## WORK TO COMPLETE
Rewrite the material from the line with "Point to the 142" to the line with "Select the small", both lines included, keeping the requests. Multiply every coordinate in the answers by 0.45 and round to whole numbers, rounding halves up, while leaving all other numbers unchanged.

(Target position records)

---

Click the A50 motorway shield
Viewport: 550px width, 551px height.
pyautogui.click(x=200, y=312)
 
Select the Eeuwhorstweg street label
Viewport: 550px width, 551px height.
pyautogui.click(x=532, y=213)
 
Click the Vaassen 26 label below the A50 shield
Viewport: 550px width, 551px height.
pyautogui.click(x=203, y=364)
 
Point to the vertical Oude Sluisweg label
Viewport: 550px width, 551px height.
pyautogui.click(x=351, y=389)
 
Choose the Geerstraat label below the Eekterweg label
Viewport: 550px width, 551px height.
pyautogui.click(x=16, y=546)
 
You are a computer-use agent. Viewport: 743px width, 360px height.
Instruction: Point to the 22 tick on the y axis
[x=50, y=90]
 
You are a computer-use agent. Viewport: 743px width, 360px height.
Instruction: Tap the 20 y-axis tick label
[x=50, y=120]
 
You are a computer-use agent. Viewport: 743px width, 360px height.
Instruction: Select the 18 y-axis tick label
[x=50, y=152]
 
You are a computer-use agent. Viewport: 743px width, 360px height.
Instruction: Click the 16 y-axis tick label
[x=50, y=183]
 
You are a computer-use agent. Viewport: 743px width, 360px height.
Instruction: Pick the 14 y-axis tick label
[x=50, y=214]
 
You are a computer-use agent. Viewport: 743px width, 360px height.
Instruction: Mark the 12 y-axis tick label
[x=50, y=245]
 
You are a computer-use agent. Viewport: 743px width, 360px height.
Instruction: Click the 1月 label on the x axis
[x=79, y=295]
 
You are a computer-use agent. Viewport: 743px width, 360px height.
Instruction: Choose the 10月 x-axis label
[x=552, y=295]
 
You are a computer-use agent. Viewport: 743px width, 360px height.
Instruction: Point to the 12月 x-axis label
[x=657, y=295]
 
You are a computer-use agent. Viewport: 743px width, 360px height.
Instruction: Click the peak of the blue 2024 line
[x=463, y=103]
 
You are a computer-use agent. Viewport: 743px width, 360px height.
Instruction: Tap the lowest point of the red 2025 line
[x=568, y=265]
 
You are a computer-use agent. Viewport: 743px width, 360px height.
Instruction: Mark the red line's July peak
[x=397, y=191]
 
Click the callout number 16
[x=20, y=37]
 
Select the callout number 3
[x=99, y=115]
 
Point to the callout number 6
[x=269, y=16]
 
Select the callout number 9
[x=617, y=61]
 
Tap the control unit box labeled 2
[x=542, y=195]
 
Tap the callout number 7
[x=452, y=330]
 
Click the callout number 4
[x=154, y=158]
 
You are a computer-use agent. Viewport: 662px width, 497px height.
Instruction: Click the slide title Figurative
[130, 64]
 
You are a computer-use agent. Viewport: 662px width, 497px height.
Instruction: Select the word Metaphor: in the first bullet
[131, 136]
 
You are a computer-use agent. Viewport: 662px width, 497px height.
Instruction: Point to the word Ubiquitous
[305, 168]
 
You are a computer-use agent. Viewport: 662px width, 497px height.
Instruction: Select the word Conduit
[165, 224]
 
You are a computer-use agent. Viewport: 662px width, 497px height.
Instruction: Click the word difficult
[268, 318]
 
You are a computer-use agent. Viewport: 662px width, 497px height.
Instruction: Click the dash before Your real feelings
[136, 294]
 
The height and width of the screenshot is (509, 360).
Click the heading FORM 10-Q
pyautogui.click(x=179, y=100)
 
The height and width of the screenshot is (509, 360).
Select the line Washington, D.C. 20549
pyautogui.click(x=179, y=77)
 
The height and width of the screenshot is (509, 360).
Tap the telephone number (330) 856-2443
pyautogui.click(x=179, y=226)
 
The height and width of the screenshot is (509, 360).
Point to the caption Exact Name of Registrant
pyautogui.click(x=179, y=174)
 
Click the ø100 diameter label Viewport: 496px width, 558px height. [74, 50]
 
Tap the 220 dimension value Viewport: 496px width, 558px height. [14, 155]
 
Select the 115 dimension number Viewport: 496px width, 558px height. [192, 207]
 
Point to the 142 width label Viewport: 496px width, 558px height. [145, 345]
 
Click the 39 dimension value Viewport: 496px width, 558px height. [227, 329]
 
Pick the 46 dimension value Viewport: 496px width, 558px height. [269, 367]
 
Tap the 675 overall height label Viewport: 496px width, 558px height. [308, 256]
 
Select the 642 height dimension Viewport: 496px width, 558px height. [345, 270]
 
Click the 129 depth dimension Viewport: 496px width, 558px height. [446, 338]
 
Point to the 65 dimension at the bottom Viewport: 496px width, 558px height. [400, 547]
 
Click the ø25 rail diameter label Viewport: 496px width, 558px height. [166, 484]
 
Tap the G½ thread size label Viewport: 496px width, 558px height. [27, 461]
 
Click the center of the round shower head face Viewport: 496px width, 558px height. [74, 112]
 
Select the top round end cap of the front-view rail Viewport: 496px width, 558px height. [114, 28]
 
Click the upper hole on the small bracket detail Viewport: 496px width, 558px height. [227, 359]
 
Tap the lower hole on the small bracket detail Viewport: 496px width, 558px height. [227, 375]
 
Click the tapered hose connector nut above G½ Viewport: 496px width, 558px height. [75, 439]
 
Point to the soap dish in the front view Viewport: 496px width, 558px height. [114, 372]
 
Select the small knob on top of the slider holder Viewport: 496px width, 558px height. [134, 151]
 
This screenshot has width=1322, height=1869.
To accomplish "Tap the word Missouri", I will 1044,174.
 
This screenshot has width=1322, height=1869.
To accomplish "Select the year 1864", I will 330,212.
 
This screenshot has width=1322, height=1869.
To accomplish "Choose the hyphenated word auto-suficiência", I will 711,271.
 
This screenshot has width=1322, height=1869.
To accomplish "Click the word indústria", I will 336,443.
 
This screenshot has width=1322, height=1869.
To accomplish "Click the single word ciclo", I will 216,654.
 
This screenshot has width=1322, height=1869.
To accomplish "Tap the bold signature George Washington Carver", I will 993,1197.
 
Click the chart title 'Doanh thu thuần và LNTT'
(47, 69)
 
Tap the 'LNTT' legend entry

---

## RESPONSE
Point to the 142 width label Viewport: 496px width, 558px height. [65, 155]
 
Click the 39 dimension value Viewport: 496px width, 558px height. [102, 148]
 
Pick the 46 dimension value Viewport: 496px width, 558px height. [121, 165]
 
Tap the 675 overall height label Viewport: 496px width, 558px height. [139, 115]
 
Select the 642 height dimension Viewport: 496px width, 558px height. [155, 122]
 
Click the 129 depth dimension Viewport: 496px width, 558px height. [201, 152]
 
Point to the 65 dimension at the bottom Viewport: 496px width, 558px height. [180, 246]
 
Click the ø25 rail diameter label Viewport: 496px width, 558px height. [75, 218]
 
Tap the G½ thread size label Viewport: 496px width, 558px height. [12, 207]
 
Click the center of the round shower head face Viewport: 496px width, 558px height. [33, 50]
 
Select the top round end cap of the front-view rail Viewport: 496px width, 558px height. [51, 13]
 
Click the upper hole on the small bracket detail Viewport: 496px width, 558px height. [102, 162]
 
Tap the lower hole on the small bracket detail Viewport: 496px width, 558px height. [102, 169]
 
Click the tapered hose connector nut above G½ Viewport: 496px width, 558px height. [34, 198]
 
Point to the soap dish in the front view Viewport: 496px width, 558px height. [51, 167]
 
Select the small knob on top of the slider holder Viewport: 496px width, 558px height. [60, 68]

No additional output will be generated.